Rule 43(e), F.R.Civ.P. states:

 
"When a motion is based on facts not appearing of record * * * the court may direct that the matter be heard wholly or partly on oral testimony or depositions."

In disposing of plaintiffs' motion for counsel fees and expenses, this Court will rely upon:

 
(1) The affidavits of counsel not submitted on this issue but bearing upon it.
 
(2) Stipulations of record.
 
(3) Time spent and explanation thereof by plaintiffs' counsel as revealed by the record.
 
(4) The dollar amount of the recovery effectuated by plaintiffs' counsel.
 
(5) The fact an injunction was obtained by plaintiffs' counsel which prevented some further loss to the Union.
 
(6) The entire benefit created for the Union.

These elements are obviously all a part of the record. Therefore, the rule does not apply to the instant situation.

In addition, the rule is permissive and not mandatory in that it states that the court "* * * may hear the matter on affidavits * * *". The motion for discovery is denied.

 
MOTION FOR COUNSEL FEES AND EXPENSES

The motion filed and sworn to by counsel sets forth in detail the legal services performed and the expenses incurred in this litigation. The primary issue was the enjoining of further expenditure of funds of the treasury of Local 107 to pay for the counsel fees of the defendants Cohen, Grace, Battisfore and Walker in defending themselves against charges that they had defrauded the Union. At a meeting of the Union on September 20, 1959 a resolution was adopted authorizing payment of counsel fees.

My Brother Clary, Judge (now Chief Judge), on March 24, 1960 held that the resolution was invalid and thereafter the Court of Appeals affirmed this decision. (284 F.2d 162 (3d. Cir. 1960).) The same order enjoined and restrained the four defendants from further using funds of Local 107 to pay for any legal fees in defense of civil or criminal actions arising *737 out of the alleged misuse of Local 107's funds. The Supreme Court of the United States has denied the petition of the same defendants for a writ of certiorari. (365 U.S. 833, 81 S. Ct. 747, 5 L. Ed. 2d 744 (1961).)

At the time of the first hearing the total sum of $24,921.41 had been paid out of the Union treasury for legal fees and expenses, and a further bill was rendered by the same counsel for $72,354.41. In addition, other legal fees were in contemplation but Judge Clary's order prohibited Union funds for this purpose. The grand total of the above is $97,275.82.

After trial without jury a verdict was entered in favor of the plaintiffs and against the defendants Cohen, Grace, Battisfore and Walker for the said $24,921.41. After argument the motion for a new trial was denied and this phase of the case has now been appealed to the Court of Appeals.

Since the entry of said award a petition was filed by the same counsel in the identical suit to restrain the Union from paying Messrs. Cohen and Walker their respective wages or salaries. After hearing and argument I granted the injunction restraining the payment unless a bond of $30,000.00 was entered by Messrs. Cohen and Walker with proper surety. Bond with corporate surety was duly filed and approved. An appeal has been taken in this phase of the suit to the Court of Appeals.

 
§ 501(b) of the Act states inter alia:
 
"* * * The trial judge may allot a reasonable part of the recovery in any action under this subsection to pay the fees of counsel prosecuting the suit at the instance of the member of the labor organization and to compensate such member for any expenses necessarily paid or incurred by him in connection with the litigation."

The controlling words in this case are "a reasonable part of the recovery." Did Congress intend this phrase to be narrowly construed to mean that a part of the money recovery effectuated and no other benefits conferred should be considered "recovery"? We think not for otherwise what would be the inducement to the speedy prosecution of an action? An attorney should not be penalized for seeking a timely injunction under the Act in order to prevent large unlawful expenditures by the Union.

WORK TO BE COMPLETED
Answer these from the opinion excerpt:
(a) On what date did the Union meeting adopt the resolution authorizing payment of counsel fees?
(b) What amount of bond did Messrs. Cohen and Walker have to enter to avoid the injunction on their wages or salaries?
(c) What is the grand total of legal fees and expenses given in the opinion excerpt?

SUPPLIED RECORDS
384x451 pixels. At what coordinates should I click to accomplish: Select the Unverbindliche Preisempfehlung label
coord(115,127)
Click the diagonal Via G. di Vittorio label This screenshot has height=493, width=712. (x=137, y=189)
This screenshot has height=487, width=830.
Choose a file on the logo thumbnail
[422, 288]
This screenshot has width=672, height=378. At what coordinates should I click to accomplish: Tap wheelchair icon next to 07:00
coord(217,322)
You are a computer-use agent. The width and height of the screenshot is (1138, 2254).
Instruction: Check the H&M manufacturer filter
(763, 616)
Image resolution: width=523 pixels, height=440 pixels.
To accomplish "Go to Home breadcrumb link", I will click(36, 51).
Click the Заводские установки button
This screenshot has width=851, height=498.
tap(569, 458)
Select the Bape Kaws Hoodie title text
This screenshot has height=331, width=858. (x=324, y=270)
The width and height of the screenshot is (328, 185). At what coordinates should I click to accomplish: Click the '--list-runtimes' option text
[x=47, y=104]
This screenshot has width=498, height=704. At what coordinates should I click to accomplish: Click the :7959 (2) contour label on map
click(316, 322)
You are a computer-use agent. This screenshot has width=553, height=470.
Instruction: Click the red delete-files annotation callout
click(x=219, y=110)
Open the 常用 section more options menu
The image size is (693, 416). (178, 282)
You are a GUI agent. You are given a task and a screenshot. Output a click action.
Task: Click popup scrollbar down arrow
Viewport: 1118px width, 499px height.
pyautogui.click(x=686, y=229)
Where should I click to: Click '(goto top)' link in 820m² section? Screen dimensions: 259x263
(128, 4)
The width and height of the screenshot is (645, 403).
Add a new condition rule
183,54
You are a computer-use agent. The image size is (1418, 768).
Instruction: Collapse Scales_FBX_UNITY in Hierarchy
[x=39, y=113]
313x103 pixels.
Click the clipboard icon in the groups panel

SOLUTION FOR THIS TASK
(a) September 20, 1959
(b) $30,000.00
(c) $97,275.82